- 「褒める」ことは、実は「認める」ことである
- 人をどんどん認めるほうが合理的な理由
- 人を認めるために必要なのは「好奇心を持った観察」
連載「プロが教える『コーチング・メソッド』」では、自身もコーチであり、パーソナル・コーチングサービス「mento」を展開するmento代表取締役の木村憲仁氏が新任マネージャー向けに「マネジメントに必要な素養」を語っていきます。第3回のテーマは、部下を褒めるために必要な考え方についてです。
「私は褒められると伸びるタイプです」
もし自分の部下から、こう言われたらどんな気持ちになりますか? 「ビジネスマンは苦労して、上司からの𠮟咤(しった)も受け止めながら成長するものだ。自分はそうやって育った」というような気持ちが湧いてくる。そんな人も多いかもしれません。たしかに、一定のストレス耐性やレジリエンス(適応力)はそうした環境で鍛えられるのも事実です。

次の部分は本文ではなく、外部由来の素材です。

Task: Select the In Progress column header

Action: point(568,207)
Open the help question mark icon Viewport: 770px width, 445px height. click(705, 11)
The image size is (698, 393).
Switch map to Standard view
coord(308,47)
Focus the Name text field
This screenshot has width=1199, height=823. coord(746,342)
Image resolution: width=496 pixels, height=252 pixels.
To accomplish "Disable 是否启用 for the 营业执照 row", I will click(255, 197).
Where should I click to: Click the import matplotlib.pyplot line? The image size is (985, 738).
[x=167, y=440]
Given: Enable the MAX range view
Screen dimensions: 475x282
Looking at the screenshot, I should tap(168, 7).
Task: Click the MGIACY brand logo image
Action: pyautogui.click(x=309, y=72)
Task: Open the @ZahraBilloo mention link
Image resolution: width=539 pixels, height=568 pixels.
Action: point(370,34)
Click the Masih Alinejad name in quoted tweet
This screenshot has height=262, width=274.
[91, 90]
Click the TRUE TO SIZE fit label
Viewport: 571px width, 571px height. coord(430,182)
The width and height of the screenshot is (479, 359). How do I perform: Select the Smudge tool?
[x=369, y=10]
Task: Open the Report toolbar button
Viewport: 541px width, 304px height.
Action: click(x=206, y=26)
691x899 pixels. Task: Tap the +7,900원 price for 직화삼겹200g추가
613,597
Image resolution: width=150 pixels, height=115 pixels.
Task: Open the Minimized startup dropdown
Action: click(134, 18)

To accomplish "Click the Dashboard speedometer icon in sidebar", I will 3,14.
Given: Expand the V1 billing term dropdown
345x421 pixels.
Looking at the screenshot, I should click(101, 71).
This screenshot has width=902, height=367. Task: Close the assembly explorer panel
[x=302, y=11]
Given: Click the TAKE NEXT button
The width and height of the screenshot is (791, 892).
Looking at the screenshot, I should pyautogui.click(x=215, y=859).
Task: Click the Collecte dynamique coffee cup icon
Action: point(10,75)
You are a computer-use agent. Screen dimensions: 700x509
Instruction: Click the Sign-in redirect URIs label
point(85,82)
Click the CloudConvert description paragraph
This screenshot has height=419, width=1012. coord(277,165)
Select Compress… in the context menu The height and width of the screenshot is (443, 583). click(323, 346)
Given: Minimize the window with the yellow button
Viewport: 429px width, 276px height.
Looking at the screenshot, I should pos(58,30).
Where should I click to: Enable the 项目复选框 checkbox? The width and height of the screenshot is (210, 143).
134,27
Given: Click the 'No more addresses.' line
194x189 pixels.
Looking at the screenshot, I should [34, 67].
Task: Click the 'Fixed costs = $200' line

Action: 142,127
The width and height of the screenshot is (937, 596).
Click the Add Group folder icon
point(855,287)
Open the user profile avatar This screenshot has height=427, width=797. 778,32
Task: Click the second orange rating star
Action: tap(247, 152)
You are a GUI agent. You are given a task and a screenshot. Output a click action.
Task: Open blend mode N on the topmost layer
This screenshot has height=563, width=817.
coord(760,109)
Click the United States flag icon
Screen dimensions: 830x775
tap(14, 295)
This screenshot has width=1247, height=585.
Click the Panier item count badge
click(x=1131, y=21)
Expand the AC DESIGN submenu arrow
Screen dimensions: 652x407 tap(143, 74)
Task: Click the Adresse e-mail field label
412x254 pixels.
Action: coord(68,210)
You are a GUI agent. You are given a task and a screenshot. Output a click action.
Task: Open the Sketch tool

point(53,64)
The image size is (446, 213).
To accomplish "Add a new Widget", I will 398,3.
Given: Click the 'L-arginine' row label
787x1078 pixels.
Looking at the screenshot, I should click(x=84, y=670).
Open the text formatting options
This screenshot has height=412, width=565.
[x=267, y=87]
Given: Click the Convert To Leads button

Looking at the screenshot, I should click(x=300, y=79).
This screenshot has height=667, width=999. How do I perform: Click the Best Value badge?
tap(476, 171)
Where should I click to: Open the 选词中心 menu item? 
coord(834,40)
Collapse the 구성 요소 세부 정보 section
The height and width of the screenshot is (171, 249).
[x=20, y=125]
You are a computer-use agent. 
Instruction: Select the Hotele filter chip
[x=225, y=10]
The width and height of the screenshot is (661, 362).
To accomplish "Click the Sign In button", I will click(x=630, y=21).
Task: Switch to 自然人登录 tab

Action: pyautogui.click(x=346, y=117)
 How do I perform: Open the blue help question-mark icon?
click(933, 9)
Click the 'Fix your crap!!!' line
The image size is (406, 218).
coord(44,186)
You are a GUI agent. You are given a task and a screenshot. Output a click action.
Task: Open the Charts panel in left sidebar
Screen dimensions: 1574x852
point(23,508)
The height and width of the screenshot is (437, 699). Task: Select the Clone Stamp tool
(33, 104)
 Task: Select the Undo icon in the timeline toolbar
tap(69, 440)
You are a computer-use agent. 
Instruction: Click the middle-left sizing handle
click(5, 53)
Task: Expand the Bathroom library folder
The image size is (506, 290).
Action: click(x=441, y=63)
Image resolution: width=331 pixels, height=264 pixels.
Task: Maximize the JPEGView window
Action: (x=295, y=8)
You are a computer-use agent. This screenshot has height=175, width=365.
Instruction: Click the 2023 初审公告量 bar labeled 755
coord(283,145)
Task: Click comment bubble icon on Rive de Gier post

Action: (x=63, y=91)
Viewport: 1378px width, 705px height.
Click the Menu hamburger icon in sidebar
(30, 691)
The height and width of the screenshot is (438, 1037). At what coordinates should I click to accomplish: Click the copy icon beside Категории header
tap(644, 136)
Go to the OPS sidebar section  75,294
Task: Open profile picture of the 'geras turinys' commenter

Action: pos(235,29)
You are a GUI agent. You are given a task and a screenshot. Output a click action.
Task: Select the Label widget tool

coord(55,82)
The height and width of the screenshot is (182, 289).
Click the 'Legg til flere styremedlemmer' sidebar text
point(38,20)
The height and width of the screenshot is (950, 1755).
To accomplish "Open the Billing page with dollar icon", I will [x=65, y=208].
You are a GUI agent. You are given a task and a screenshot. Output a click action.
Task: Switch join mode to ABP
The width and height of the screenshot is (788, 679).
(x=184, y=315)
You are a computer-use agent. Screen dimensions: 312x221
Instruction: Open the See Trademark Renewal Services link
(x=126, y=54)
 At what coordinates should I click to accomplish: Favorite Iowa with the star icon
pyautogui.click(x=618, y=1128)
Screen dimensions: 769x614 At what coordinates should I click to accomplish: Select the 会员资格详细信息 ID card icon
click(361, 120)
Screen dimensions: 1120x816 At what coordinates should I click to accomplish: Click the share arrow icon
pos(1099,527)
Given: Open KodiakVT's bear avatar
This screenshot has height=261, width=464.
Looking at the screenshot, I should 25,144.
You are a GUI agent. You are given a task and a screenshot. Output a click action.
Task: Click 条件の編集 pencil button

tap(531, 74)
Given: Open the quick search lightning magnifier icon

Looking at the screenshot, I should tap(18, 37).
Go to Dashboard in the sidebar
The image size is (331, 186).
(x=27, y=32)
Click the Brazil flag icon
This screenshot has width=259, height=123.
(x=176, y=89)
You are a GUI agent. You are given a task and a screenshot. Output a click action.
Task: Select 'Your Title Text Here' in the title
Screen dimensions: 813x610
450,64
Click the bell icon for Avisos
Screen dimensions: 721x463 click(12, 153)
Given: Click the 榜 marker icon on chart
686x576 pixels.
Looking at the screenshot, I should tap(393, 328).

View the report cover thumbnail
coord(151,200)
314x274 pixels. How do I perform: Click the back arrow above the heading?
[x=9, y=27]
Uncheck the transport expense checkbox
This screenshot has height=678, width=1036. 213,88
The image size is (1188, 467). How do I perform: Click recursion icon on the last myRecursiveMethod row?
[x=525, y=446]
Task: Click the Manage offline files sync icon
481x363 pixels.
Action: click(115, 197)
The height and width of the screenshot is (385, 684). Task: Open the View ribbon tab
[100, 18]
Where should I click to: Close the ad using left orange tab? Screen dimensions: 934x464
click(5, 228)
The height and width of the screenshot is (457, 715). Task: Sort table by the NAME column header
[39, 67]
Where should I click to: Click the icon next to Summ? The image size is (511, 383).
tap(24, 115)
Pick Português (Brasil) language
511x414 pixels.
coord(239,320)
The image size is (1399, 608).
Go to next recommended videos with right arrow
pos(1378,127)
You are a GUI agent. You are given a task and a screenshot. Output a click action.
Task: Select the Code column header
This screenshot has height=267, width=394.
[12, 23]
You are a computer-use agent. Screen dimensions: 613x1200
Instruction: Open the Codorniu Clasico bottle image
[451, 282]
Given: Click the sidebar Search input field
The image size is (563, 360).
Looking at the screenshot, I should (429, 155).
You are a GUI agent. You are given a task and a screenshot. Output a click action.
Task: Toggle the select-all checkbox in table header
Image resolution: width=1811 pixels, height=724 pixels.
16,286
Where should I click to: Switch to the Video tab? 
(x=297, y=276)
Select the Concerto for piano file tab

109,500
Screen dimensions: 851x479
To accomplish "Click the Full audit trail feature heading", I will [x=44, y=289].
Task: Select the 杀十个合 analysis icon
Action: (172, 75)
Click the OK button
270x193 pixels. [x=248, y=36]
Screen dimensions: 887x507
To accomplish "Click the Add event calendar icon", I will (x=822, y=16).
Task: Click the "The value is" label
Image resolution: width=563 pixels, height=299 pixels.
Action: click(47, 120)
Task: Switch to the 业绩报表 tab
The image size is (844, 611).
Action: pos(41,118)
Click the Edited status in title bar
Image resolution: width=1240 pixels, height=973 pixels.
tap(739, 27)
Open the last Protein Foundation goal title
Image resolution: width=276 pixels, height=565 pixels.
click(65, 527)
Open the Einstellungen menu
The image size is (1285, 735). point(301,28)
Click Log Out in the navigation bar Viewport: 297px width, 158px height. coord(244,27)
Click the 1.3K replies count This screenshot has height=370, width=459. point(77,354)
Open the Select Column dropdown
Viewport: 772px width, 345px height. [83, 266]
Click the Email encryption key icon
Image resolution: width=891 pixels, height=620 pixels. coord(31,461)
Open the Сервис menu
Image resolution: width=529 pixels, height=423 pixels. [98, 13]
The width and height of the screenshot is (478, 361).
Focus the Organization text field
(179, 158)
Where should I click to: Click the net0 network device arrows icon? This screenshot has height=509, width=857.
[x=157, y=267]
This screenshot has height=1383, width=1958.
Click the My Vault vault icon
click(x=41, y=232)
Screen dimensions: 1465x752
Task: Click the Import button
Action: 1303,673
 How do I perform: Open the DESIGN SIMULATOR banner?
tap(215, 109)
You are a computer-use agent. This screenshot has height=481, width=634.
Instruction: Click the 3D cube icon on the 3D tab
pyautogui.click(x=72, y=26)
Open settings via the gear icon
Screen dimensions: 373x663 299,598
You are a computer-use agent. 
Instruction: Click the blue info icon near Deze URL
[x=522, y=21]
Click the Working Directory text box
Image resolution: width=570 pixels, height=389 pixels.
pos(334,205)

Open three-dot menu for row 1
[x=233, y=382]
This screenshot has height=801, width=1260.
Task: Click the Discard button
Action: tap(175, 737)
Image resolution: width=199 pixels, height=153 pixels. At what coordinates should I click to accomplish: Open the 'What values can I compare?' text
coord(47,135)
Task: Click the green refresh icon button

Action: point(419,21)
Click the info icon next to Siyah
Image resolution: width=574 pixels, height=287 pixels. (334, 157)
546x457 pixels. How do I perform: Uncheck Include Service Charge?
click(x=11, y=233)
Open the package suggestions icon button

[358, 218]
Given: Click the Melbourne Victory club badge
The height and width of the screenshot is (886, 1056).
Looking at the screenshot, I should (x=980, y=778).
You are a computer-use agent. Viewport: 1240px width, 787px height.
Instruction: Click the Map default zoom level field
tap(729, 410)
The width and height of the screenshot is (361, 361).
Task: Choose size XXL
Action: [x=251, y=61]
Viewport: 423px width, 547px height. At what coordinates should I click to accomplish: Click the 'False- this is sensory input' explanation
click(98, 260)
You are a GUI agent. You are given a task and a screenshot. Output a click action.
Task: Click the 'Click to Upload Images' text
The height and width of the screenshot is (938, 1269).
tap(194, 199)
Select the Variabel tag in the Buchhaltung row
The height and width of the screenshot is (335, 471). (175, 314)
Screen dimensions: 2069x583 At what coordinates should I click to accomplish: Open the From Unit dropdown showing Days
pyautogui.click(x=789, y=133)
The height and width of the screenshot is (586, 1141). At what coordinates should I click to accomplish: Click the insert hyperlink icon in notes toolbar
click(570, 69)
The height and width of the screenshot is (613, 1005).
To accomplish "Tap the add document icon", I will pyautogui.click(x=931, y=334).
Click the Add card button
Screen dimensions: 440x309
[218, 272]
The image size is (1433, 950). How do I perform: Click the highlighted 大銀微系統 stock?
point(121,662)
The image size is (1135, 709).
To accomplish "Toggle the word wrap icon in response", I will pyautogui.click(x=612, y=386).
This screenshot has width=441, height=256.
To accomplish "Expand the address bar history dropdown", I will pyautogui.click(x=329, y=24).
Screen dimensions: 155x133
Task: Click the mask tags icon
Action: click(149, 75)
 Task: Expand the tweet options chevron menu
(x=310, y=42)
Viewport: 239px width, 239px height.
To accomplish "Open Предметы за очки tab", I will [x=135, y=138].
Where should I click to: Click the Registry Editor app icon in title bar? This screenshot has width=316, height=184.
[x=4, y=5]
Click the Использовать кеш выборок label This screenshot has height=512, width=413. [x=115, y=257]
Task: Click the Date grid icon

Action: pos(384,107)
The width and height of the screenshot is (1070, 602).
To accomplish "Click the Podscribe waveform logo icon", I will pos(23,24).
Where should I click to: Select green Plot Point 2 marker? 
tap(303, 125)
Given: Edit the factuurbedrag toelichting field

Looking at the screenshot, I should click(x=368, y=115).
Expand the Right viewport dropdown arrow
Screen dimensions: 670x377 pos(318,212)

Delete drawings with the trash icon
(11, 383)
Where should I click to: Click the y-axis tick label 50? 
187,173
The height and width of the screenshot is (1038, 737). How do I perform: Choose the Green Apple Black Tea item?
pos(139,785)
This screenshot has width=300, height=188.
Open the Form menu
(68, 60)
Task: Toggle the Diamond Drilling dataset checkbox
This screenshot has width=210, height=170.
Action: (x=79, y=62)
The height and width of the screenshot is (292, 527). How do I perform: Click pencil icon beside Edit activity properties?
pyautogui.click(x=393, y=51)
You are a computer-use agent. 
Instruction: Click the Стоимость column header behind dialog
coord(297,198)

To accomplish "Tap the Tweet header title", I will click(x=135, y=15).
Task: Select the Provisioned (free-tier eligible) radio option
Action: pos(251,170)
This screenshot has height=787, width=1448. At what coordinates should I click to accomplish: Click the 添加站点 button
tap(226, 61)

一方で、教育心理学の分野では人から褒められることで自尊感情が生まれ、自発的学習につながること、それによって成績が伸びることが研究で明らかになっています。また経験的にも、誰もが褒められることでやる気が生まれ、さらなる努力や成果につながることは多くの人がうなずける話だと思います。
とはいえ、目の前の部下をマネジメントする立場になったとたんに、なぜだか褒めることを難しく考えてしまいがちです。特に、自分自身がプレーヤーとして結果を出してきた自覚がある人ほど、褒めることのハードルを高くする傾向にあるように思います。
この記事では必要だとわかっていてもメンバーをどうしても褒められない人への処方箋として、褒めることの合理性と褒める技術を身につけるヒントを、心理学とコーチングの視点からお伝えしていきます。
「褒める」ことは、実は「認める」ことである
褒めると聞くと、「人の能力や成果を称賛する」というイメージを持つ方が多いのではないでしょうか。もし「うちのメンバーは大きな成果を出していないので褒めるところがない」と思っているのであれば、褒めることの定義から見直していく必要があります。
褒めることの本質的な価値は「相手の存在を肯定し、自尊感情を生み出すこと」にあります。相手の存在を肯定する、つまり「褒める」ことをもう少し広い定義でとらえると相手を”認める”という行為に内包されます。これをコーチングの分野では、承認(アクノレッジメント)と呼び、コーチが持つ重要な技術のひとつに位置付けられます。
人を”褒める”ではなく、人を”認める”という範囲で捉え直していくことが、褒め上手になる第一歩となります。
人をどんどん認めるほうが合理的な理由
有名な心理学の用語に「ピグマリオン効果」という言葉があります。これは、アメリカの教育心理学者であるロバート・ローゼンタール氏が行った実験によって証明された効果です。具体的には、無作為に分けた2つのクラスの担任に一方は「これから成績が伸びる子どもである」と伝え、もう一方はなにも伝えませんでした。
その結果、「伸びる」と伝えられたクラスの生徒たちの成績がそうでないクラスの生徒よりも有意に高くなる結果になったというものです。つまり、教師が期待しているほど、生徒は成長するということを意味しています。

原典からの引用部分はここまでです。